Friday, 18 December 2009
REVIEW: Avatar
Call it the Tron of our generation. Mind-bending visuals that blow our mind in the meantime, allowing us to look past a cheesy, painfully self-important and often unintentionally hilarious film in its entirety . But as with Tron, give it a couple of years and people will be looking back on their five star reviews with embarrassment and apology. Because take away the technical impeccability of meaningless but admittedly beautiful imagery and you have a cliched, clunky megalopolis. All glitz with nothing to say. And once other films began to take on this technical impeccability, Avatar will look like an immature dry run by comparison, and much like Tron, time will not be kind, leaving it to a bunch of douche teenagers in 2030 to enjoy it ironically. As it is with all novelty pieces.
The story for Avatar, such as it is, sees paralyzed soldier Jake Tully (Sam Worthington) take his murdered twin brother's place (a plot treated with as much care and thought as it took me to write that sentence.) on a scientific enterprise taking place on the planet Pandora, a place full of awesome minerals that an unnamed company wants to exploit, regardless to the cost of the planet, or its indigenous population, The native Americans. (I meant Na'vi. My bad. But James Cameron seems to forget from time to time too so.) Sully is placed into a Na'vi Avatar and sent to spy and attain info, but falls for their hippie, tree hugging warrior of the earth ways and switches sides, also due to some hot Na'vi chick (Zoe Saldana). But believe me all that shit doesn't matter. Its all about the painstakingly created world of Pandora, from its floating mountains to variety of creatures and birds and 3D glow in the dark naturery goodness. And at times it is breathtaking, and no doubt heralds a new stage in meticulously created green screen worlds. But in my book Visual splendor does not excuse a trite and crass conveyor belt of adventure movie cliches, and technical marvel does not turn bad story-telling into good story-telling. And if you think it does, well good for you. You're a more forgiving person then I am.
Because if you have any intention of looking at the film as something more then an ad for green screen technology, and you know, as a film. Then the problems are hard to ignore. The foremost of which floating around in the background of all James Cameron's films really, is that he has a suffocatingly trite approach to characters and characterization. Somehow in the past it seemed not to matter, cancelled about by either awesome iconography ( The Terminator), strong performances ( Sigourney Weaver and Kate Winslet.) or sick, off the hook action. ( All of them really). But this time the mixture didn't click. Maybe because Cameron arrogantly thought his material was strong enough not to need great actors, casting dullard Sam Worthington in the central role. Maybe a much more interesting screen-presence could have saved this movie. The supporting cast don't help matters, all taking the material much too seriously, just like Cameron does, when the movie doesn't have the quality to justify it. The exceptions to this are perhaps the awesomely over the top Stephen Lang and Giovanni Ribisi, who comes the closest to actually creating a character. For all this there's just no heart or humanity (no pun intended) in the movie. But that's something you can't make on a computer, and thus not something Cameron has troubled himself with. And therein lies the problem. For all the beauty, it is impossible to connect with it because it just feels to synthetic. Flawlessly synthetic, but synthetic nonetheless. The usual Cameron boxes are ticked, it just didn't seem to click this time.

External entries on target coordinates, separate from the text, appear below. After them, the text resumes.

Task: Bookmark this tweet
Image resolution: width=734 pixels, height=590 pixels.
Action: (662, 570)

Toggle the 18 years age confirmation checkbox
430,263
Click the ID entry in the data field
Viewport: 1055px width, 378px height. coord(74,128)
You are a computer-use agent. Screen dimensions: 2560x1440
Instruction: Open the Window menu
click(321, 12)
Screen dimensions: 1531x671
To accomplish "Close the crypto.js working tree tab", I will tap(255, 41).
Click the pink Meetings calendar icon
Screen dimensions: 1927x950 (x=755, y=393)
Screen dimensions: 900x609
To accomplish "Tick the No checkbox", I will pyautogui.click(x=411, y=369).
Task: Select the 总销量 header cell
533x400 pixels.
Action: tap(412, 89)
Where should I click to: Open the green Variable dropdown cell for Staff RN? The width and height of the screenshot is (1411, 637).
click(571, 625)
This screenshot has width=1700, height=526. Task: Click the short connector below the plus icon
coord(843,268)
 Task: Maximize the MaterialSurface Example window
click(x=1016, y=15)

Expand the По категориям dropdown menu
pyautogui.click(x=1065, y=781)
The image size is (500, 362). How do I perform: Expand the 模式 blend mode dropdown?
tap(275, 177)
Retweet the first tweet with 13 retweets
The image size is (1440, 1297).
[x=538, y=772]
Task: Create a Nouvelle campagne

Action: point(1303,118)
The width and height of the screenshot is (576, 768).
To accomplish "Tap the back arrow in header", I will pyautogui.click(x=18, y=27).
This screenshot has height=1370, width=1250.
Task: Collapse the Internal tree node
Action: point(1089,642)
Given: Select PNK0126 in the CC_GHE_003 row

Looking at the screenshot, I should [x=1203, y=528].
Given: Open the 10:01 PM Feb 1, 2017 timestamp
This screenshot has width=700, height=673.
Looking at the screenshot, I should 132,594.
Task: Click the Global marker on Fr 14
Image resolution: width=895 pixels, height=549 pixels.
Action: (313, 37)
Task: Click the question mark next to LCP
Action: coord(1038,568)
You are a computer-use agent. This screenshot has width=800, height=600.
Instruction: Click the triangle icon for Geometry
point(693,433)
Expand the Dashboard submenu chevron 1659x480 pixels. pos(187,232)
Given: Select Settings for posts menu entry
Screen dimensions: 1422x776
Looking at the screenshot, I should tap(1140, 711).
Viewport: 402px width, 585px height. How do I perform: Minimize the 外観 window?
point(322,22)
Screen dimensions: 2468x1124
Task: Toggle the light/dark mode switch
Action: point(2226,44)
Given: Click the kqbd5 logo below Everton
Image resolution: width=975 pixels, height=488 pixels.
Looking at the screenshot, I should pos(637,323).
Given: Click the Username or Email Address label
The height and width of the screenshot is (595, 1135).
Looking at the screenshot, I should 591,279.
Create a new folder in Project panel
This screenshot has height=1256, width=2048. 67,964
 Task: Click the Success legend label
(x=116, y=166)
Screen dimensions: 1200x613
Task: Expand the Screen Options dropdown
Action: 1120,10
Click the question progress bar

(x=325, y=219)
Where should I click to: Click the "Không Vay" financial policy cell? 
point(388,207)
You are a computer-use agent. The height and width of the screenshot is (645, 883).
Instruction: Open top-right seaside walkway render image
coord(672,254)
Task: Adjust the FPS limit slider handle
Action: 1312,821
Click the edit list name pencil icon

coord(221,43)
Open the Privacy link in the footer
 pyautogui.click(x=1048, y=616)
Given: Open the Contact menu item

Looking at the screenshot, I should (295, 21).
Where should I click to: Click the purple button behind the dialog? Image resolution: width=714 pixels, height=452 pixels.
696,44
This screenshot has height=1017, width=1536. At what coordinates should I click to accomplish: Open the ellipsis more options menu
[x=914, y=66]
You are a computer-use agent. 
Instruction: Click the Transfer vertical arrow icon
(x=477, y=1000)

Make no mistake Avatar is not a masterpiece. Its just a stepping stone in the technical evolution of movies, which it is undeniably, and has nothing else to recommend it really. The action is great, but you find yourself disconnected to it, the motion capture is great, but I find myself thinking who gives a shit. I would have so much rather Cameron had made a great movie then a groundbreaking one, and all is not forgiven for that fact. In terms of everything but the CGI, Cameron has done everything before better, and just because a film is for teenagers doesn't mean it has to be told patronizingly. Look at how Pixar makes great kids movies with adult story-telling, and tell me that Avatar is anything but an immature, obscenely budgeted fantasy ramblings of a 12 year old boy. Because that's what it feels like at times. This thing can ben done well, see Lord of The Rings, but only when you give some kind of shit about your characters and not just throw up a bunch of fantasy archetypes and cliches. A lesser work from Cameron, who by and large is a great populist film-maker, in spite of what people might tell you.
And I didn't even mention the inter-species sex. Because Its such a cheap shot and I don't work that way.